Nova regra da Sefaz muda emissão de guias de tributos e permite compensação de valores inferiores a R$ 3
A Secretaria de Estado da Fazenda do Tocantins (Sefaz) alterou as regras para emissão de guias utilizadas no recolhimento de tributos estaduais. A partir de agora, o Documento de Arrecadação de Receitas Estaduais (Dare) e a Guia Nacional de Recolhimento de Tributos Estaduais (GNRE) não poderão ser emitidos com valores inferiores a R$ 3.
A mudança foi estabelecida pela Portaria Sefaz nº 703/2026, publicada no Diário Oficial do Estado. Segundo a Secretaria da Fazenda, a medida busca adequar o valor mínimo das guias ao custo da tarifa bancária paga pelo Estado às instituições financeiras responsáveis pelo processamento dos pagamentos.
O Dare é utilizado para o recolhimento de tributos estaduais por contribuintes do Tocantins. Já a GNRE é empregada principalmente por empresas de outros estados que precisam recolher impostos devidos ao Tocantins em determinadas operações, como vendas de mercadorias destinadas ao Estado.
Com a nova regra, não será mais possível emitir guias com valor inferior a R$ 3.
Como ficará o pagamento
Quando o imposto devido for inferior ao valor mínimo, o contribuinte terá duas alternativas.

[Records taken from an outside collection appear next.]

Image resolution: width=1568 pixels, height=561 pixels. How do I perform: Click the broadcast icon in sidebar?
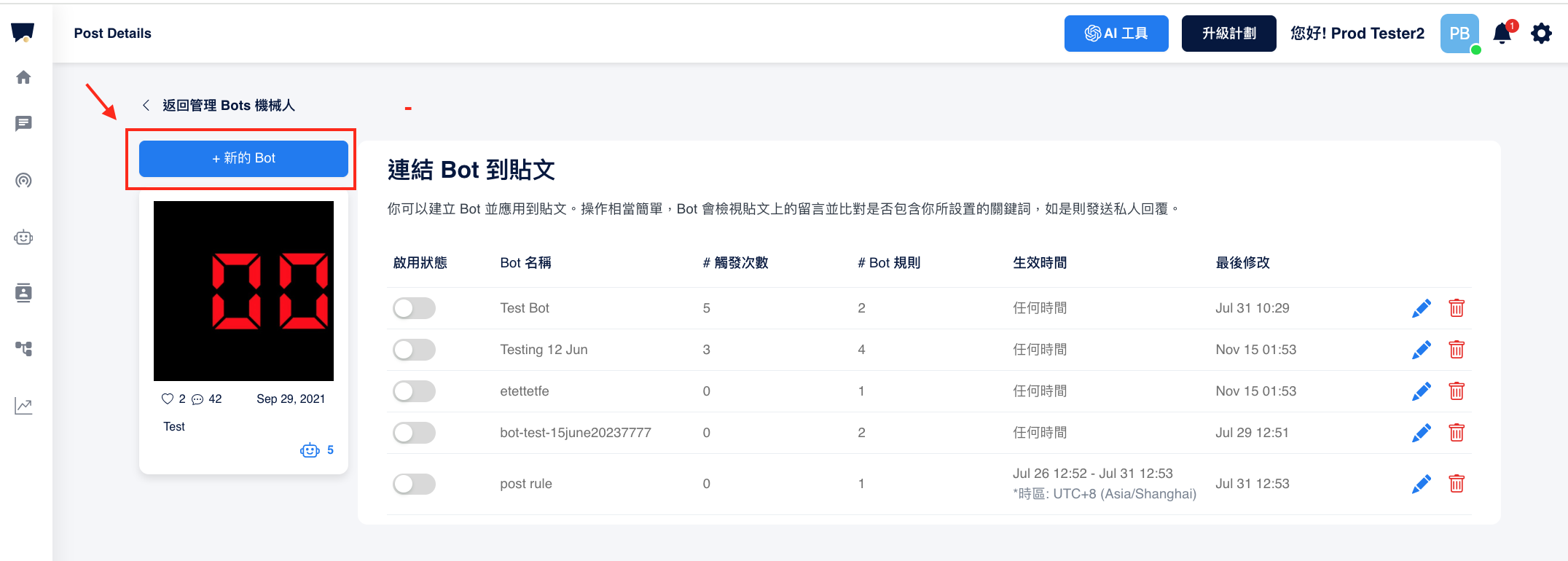click(23, 180)
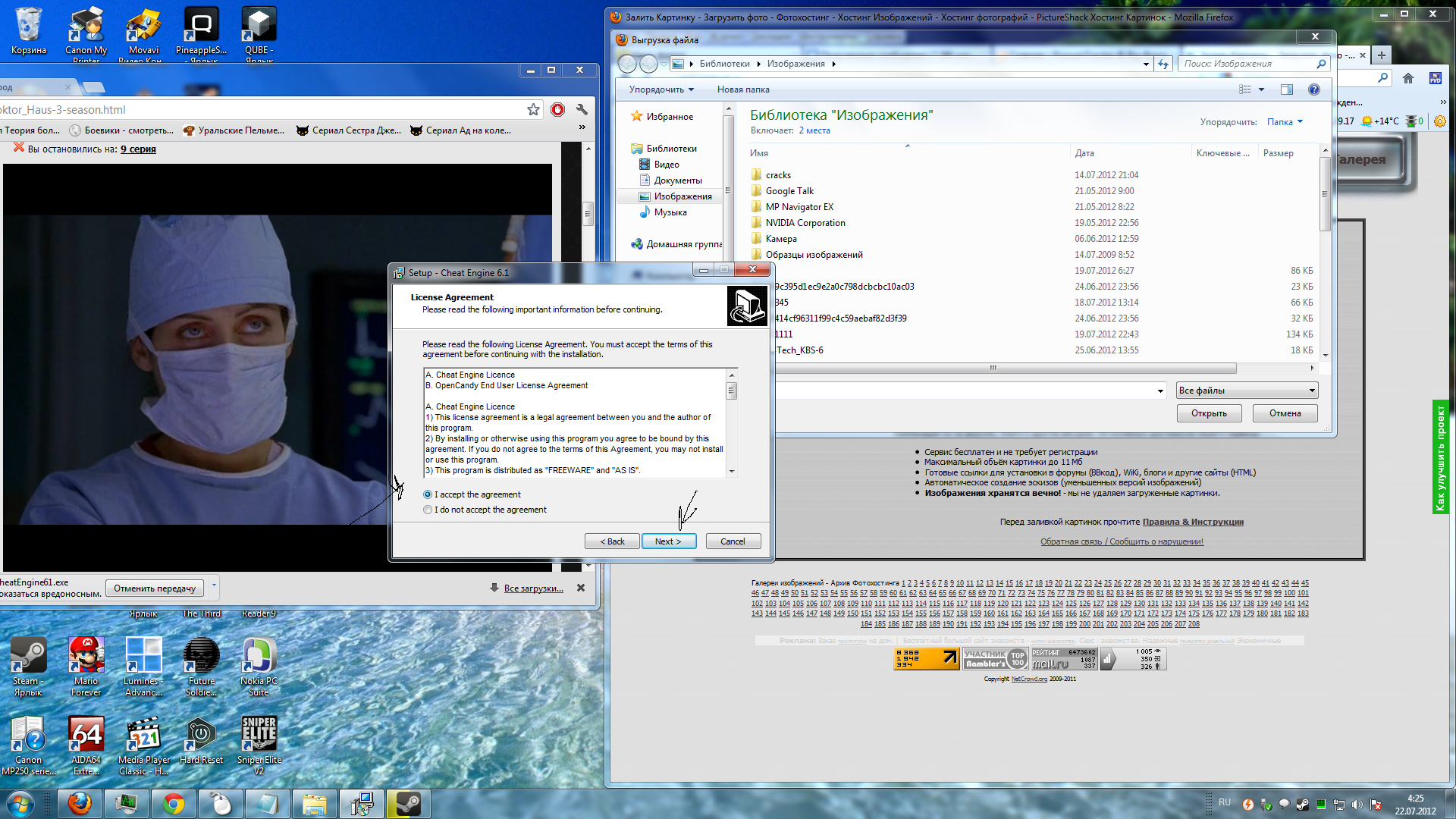Expand the "Упорядочить" menu dropdown
The height and width of the screenshot is (819, 1456).
[661, 89]
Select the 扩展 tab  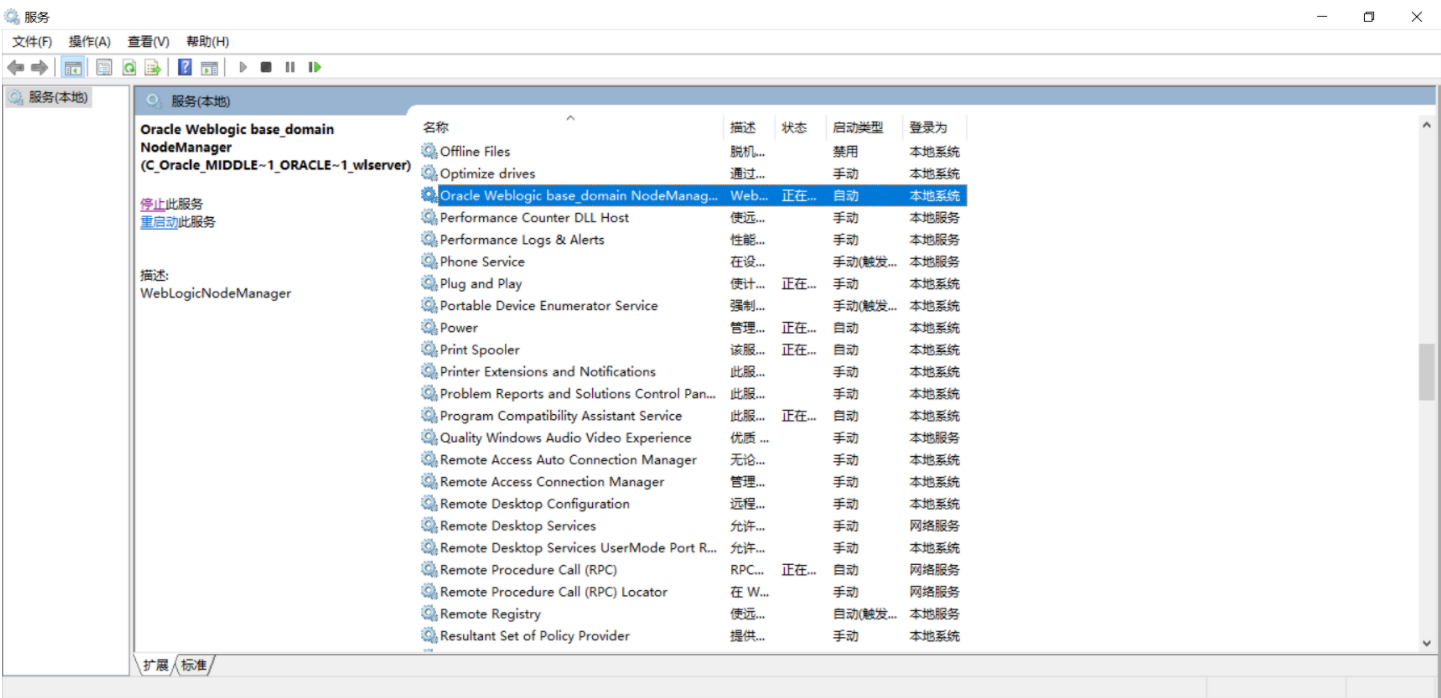coord(155,663)
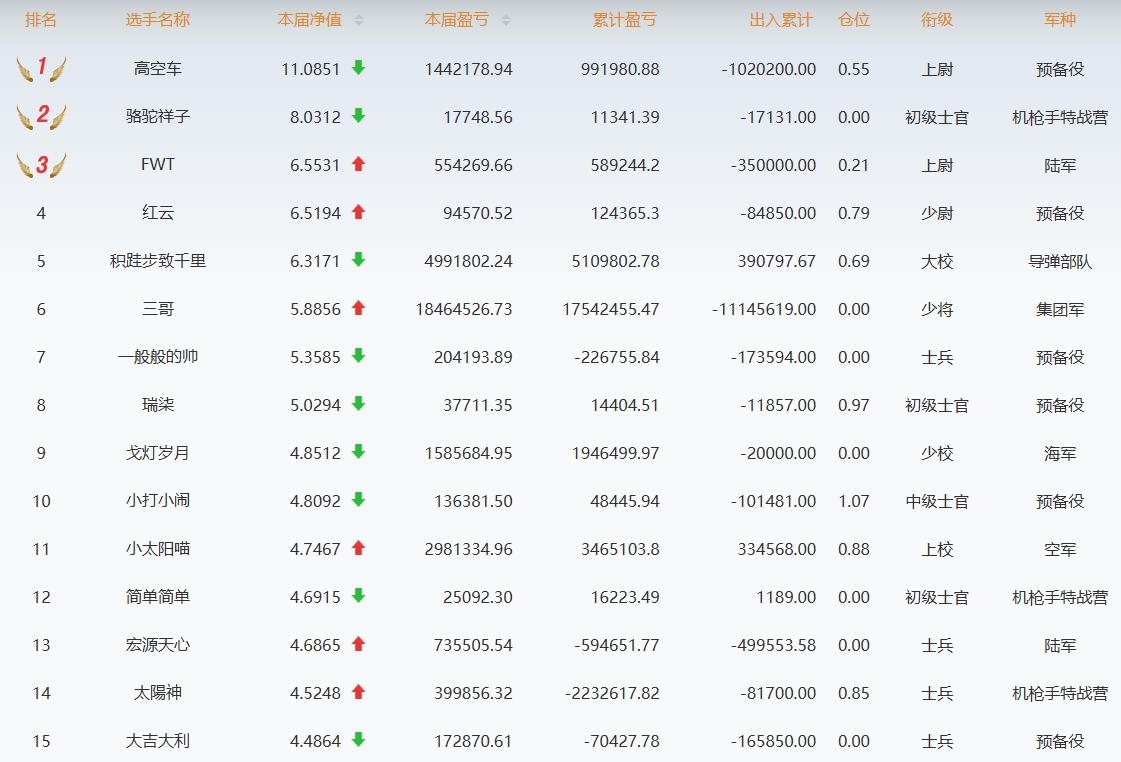
Task: Sort by 本届净值 using sort arrows
Action: (359, 20)
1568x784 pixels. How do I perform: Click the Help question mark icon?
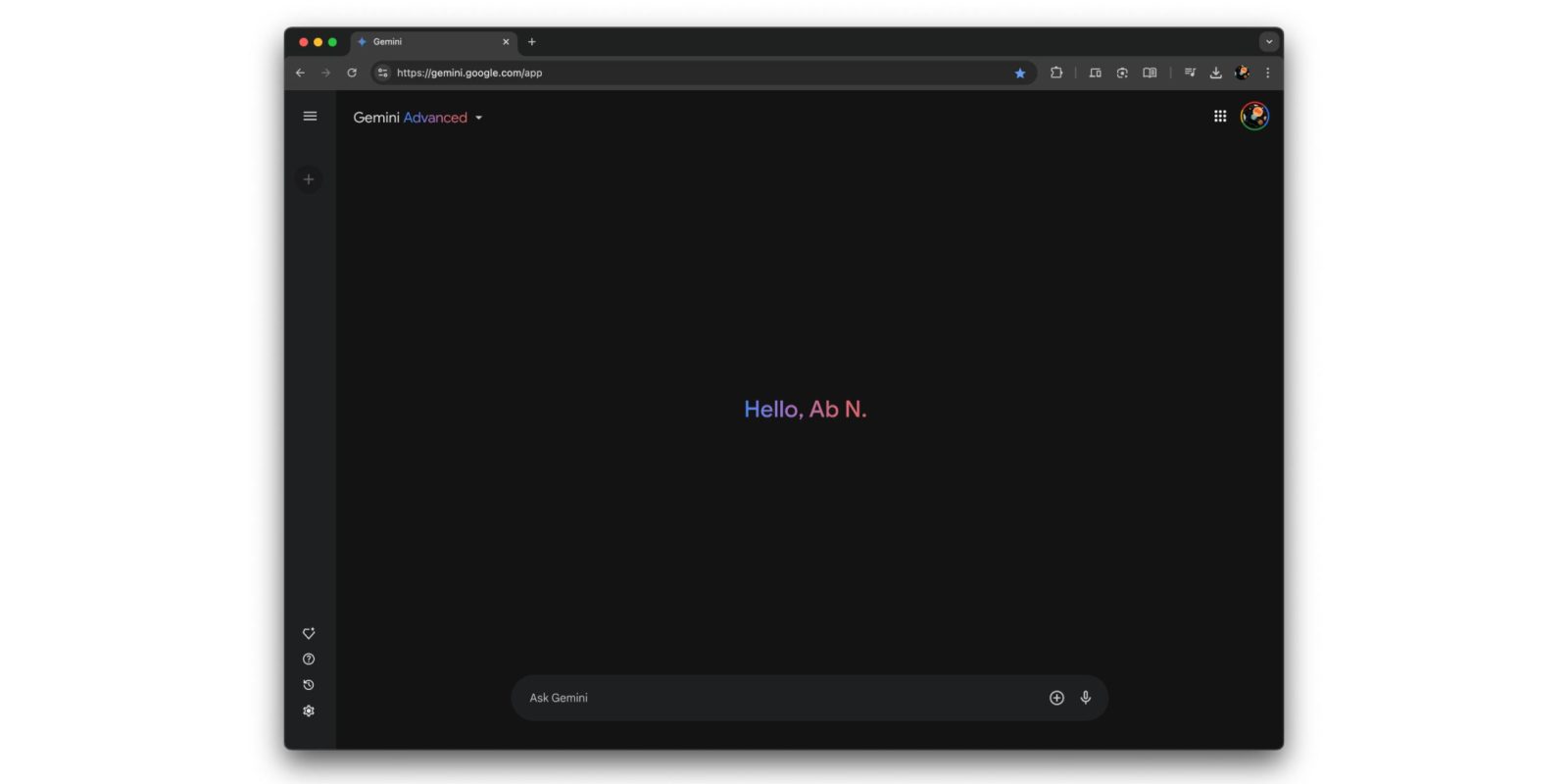click(x=309, y=660)
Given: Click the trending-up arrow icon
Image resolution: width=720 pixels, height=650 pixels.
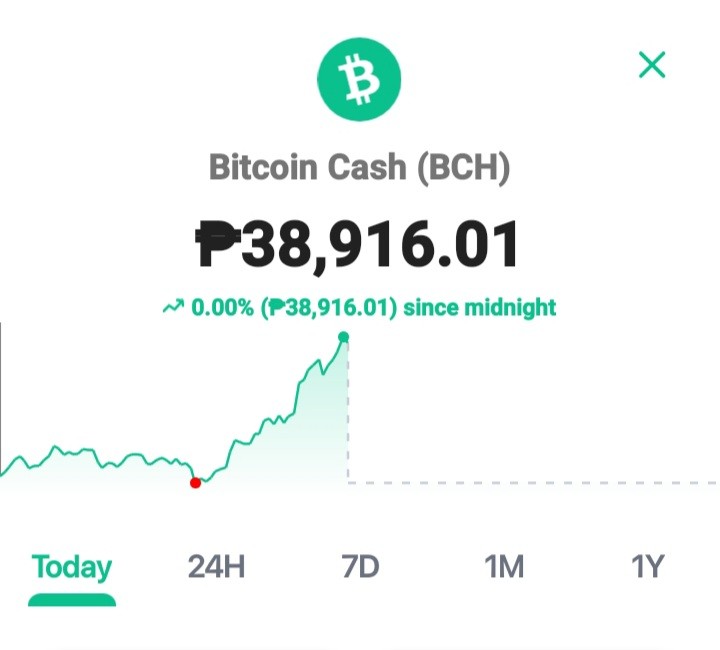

A primeira será reunir diversos pagamentos de pequeno valor em uma única guia até atingir o limite mínimo de R$ 3. A acumulação poderá incluir até 300 documentos fiscais, como notas fiscais ou operações, e a guia deverá informar a quantidade de documentos reunidos.
A segunda opção será emitir a guia no valor mínimo de R$ 3. Nesse caso, o valor pago a mais poderá ser utilizado para compensar recolhimentos futuros do mesmo tributo.
Por exemplo, se o imposto devido for de R$ 1, o contribuinte poderá pagar uma guia de R$ 3 e utilizar os R$ 2 excedentes como crédito em um próximo pagamento referente ao mesmo imposto.
Registros
A portaria também determina que contribuintes, contadores, transportadores e operadores logísticos mantenham os registros dos cálculos e dos documentos fiscais relacionados aos pagamentos realizados por meio de acumulação ou compensação.
Esses documentos poderão ser utilizados para comprovar a regularidade dos recolhimentos perante a administração tributária.
A Portaria Sefaz nº 703/2026 entrou em vigor na data de sua publicação.